I smiled bitterly and looked at the stars. “I realize that. And this is what I’ve chosen.”

“So basically, you’re saying that if I negotiate this deal to include you, it won’t matter because we won’t ever see each other again, save for when Thomas and Melissa bring me back to rescue everyone else, but you?”

I hesitated. “You don’t know that. I might be able to get the Tower back on track and Scipio restored. We can bring the matter to the new council, and who knows, maybe start diplomatic relationships. If there’s a war to the south, now is a time for making allies.”

“Or you could die, which would mean I won’t ever see you again,” he said hotly. “Dammit, can’t you just stop being brave for once in your life? Can’t you put yourself before complete and total strangers? I don’t want to be here alone.”

His anger had evaporated in the middle of his line of questioning, turning into a desolate sadness. My heart ached, and I knew he was coming from a place of love. But that didn’t mean a damn thing if I couldn’t love myself—and if I abandoned the Tower, I would absolutely loathe myself. “I’m sorry, Alex,” I said, trying not to cry. “But I can’t do it. I wish I could. I wish I was a different person. But I’m not. I have to stay and fight—it’s who I am.”

I waited for his response for what felt like eternity, holding back my tears. I wasn’t sure what I expected from him, but I knew what I feared the most: his anger and hatred. I didn’t want to lose my brother. If anything, I wanted him to get his head right and come back to help. But I had just told him I prioritized other people over him, and there was no predicting how he would react.

“I see.” A pause, just long enough for me to perceive absolutely nothing about his emotional state from his tone, followed by, “I should go. I have an early start in the morning.”

“Alex…” I trailed off, searching for something to say, but I wasn’t even sure what I could say. He didn’t sound angry, or sad, or upset, or… like anything at all. Just very matter-of-fact. After several long seconds, I whispered, “You know I love you, right?”

“I know. But I need time to think about this. I mean, you should’ve told me you didn’t plan to leave. I might’ve changed my mind about coming here! And now I have to come back and help you!”

I gaped at the box in my hand, and then frowned. He had a point, but that last part caught me off guard, and I needed a moment to think. “I’m sorry,” I said. “But there wasn’t exactly time.
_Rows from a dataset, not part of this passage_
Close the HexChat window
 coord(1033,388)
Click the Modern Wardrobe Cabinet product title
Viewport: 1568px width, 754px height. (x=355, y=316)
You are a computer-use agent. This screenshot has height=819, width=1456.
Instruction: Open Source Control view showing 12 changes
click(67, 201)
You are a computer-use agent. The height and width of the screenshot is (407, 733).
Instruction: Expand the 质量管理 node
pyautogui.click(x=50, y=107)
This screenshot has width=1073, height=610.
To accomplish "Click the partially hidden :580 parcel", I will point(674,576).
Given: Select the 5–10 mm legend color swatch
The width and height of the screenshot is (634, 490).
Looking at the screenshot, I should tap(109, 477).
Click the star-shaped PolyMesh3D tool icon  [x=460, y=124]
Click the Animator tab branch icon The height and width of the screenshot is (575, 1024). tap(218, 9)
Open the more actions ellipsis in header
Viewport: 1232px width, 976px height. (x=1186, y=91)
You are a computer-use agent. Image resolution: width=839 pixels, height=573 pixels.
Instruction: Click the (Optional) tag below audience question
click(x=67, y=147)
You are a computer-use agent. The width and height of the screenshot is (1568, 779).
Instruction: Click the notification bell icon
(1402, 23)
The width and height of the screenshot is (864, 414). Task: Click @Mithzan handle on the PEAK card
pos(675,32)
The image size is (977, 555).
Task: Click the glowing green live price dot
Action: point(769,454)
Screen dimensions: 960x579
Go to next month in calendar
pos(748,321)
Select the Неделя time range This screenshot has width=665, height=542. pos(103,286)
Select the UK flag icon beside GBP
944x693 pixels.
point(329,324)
And…” I sighed, trying to formulate my feelings about him coming back, but could only conjure up uncertainty. “I’m not sure it’s a good idea that you come back here. Alex, I don’t know why your rank dropped like that after Baldy, but I do know something inside of you broke. The instant I mentioned leaving, you wanted to go! I think… I think that’s because you can’t handle it here, and that’s okay.”

“Are you saying you don’t want me to come back and help you?” he practically snarled, and I sighed. That wasn’t at all what I meant.

“No,” I replied carefully. “I’m saying that I don’t think you want to.”

“You’re my sister! I want to be with you.”

“You can want to be with me and still want to be away from the Tower,” I told him. “Those two things can both be true, Alex. But I also can’t handle the idea of you coming back to fight for something that you hate, just for me. If you died or something happened to you, I would never forgive myself.”

“That’s not fair. Just because I don’t think it can be saved doesn’t mean…” He trailed off from his biting comment, and then gave a heaving sigh. “I’m sorry. Like I said, I should go. I have to think about this.”

I hesitated. My instinct was to press on, to insist that I was right and he needed to stay there. But I had to respect his desire for time. Hell, I wanted time. It was best to just let it go. For now.

“Okay, Alex,” I finally said. “I’ll contact you tomorrow night, okay?”

“Okay. Talk to you later. Be careful, Liana.”